The last revision to the Communications Act, in 1996, took Congress nearly
ten years to complete, and was itself the first major update to the law since
1934, Wiley noted during an event hosted by the Hudson Institute, a conservative
policy and research group in Washington.
“I would like to see a big new statute,” Wiley said. “I think that would make
sense for the country. But I'm not sure how soon that would happen.”
Wiley said he foresees a series of smaller bills emerging from the
congressional committees of jurisdiction, given the increasing number of
interests involved--ranging from the cable and telecommunications industries to
Silicon Valley high-tech firms to TV broadcasters.

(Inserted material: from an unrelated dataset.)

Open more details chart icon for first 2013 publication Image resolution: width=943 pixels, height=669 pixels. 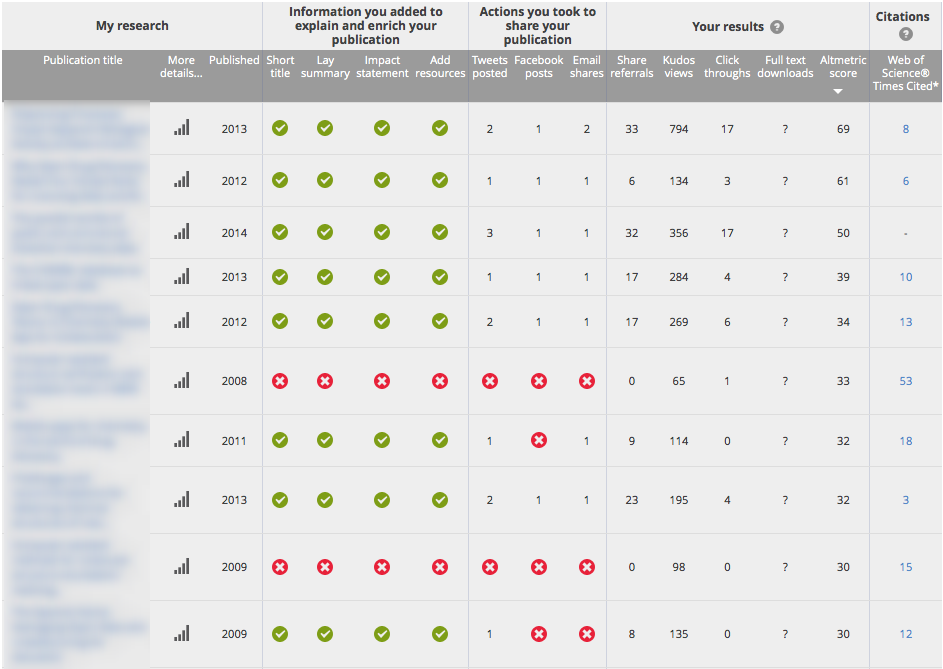(181, 128)
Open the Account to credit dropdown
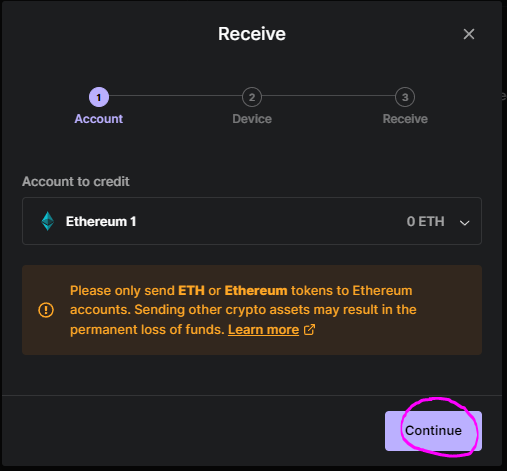The image size is (507, 471). tap(252, 221)
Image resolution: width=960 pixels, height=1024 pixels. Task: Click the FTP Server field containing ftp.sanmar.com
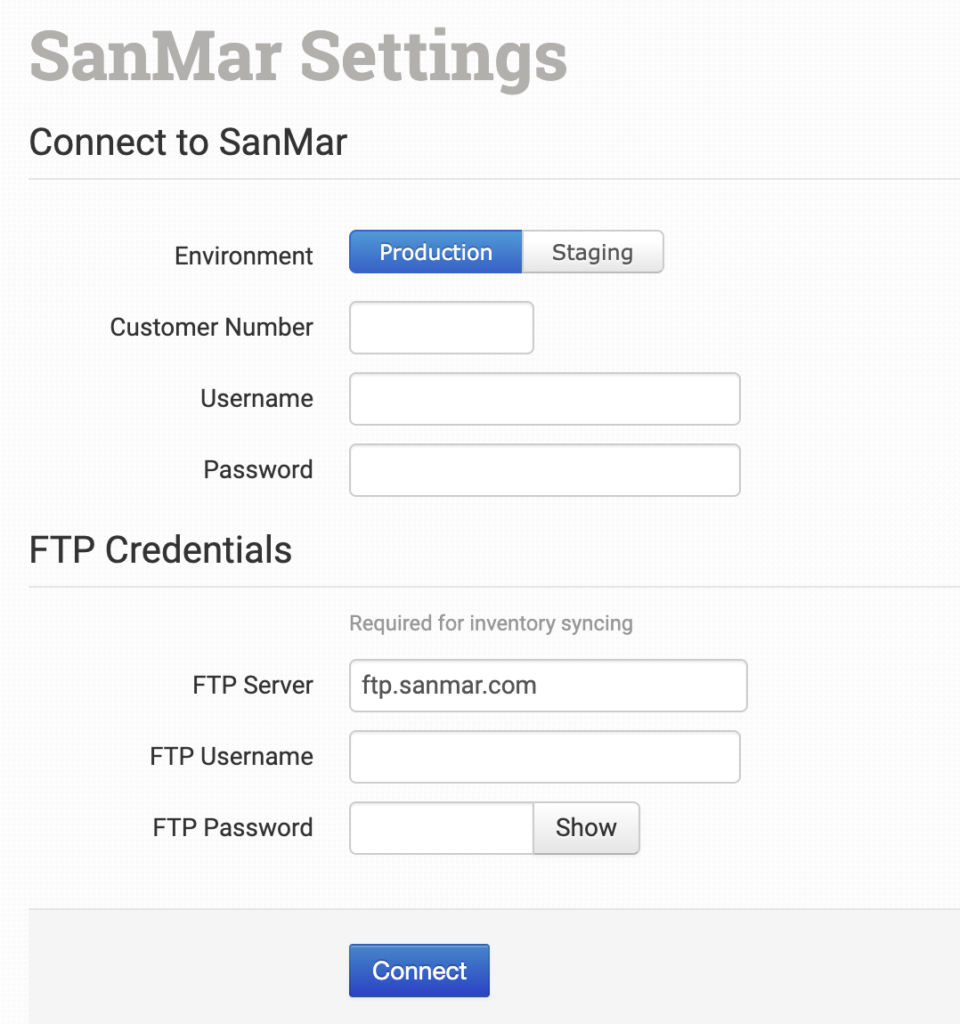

When Congress passed that 1996 statute, Wiley pointed out, the internet was
still in its infancy.
“The timing just wasn't right,” he said.
The 333-page Communications Act, as amended by the Telecommunications Act of
1996, mentions the word “broadband” three times, and the word “internet” only 10
times. The 128-page Telecom Act of 1996 mentions “broadband” in only one
Currently, the Federal Communications Commission regulates telecommunications
providers under Title II of the Communications Act, wireless carriers under
Title III of the act, and cable operators under Title VI, even though the
distinctions among these companies have blurred as telecom providers now offer
video service, cable operators now offer voice service, and wireless carriers
offer both voice and data service. The FCC treats broadcasters as public
trustees, and some telecom providers as “common carriers.”
“It doesn't make sense anymore,” said Wiley, who served as chairman of the
FCC from 1970 to 1977 and has since represented a diverse cross-section of the
communications sector, including Verizon Communications Inc. and AT&T Inc.
“Telephone and cable companies. are competing directly, which wasn't foreseen in
the 1996 Act.”
Wiley said the FCC can take action on its own to alter the “siloed”
regulatory structure. He did not indicate what specific actions the commission
could take, but suggested that the agency's “forbearance” authority--to forbear
from applying regulation--could be exerted to a greater extent.
“We just have to go, in my view, toward lesser regulation,” Wiley said.
“That's the only way it works. Yes, we have to protect public safety; we have to
make sure the disadvantaged are protected. But I think the forces of competition
are going to provide a better answer…”
In November, 2012, AT&T filed a petition with the agency to establish
so-called test zones where regulations left over from the original 1934
Communications Act should no longer apply.
The United States Telecom Association, an industry trade group that counts
AT&T as a member, also filed a petition to reclassify all incumbent local
exchange carriers in the country as “non-dominant,” which the group says will
put them on more equal footing with wireless and cable competitors. If the FCC
approves the petition, “dominant” carriers, including AT&T, Verizon,
CenturyLink, and Windstream would be relieved of all currently applicable
regulations for pricing and market entry and exit, as well as the obligation
imposed upon them to file tariffs.
Both petitions are now under consideration at the FCC, and face opposition
from public-interest groups and smaller rivals.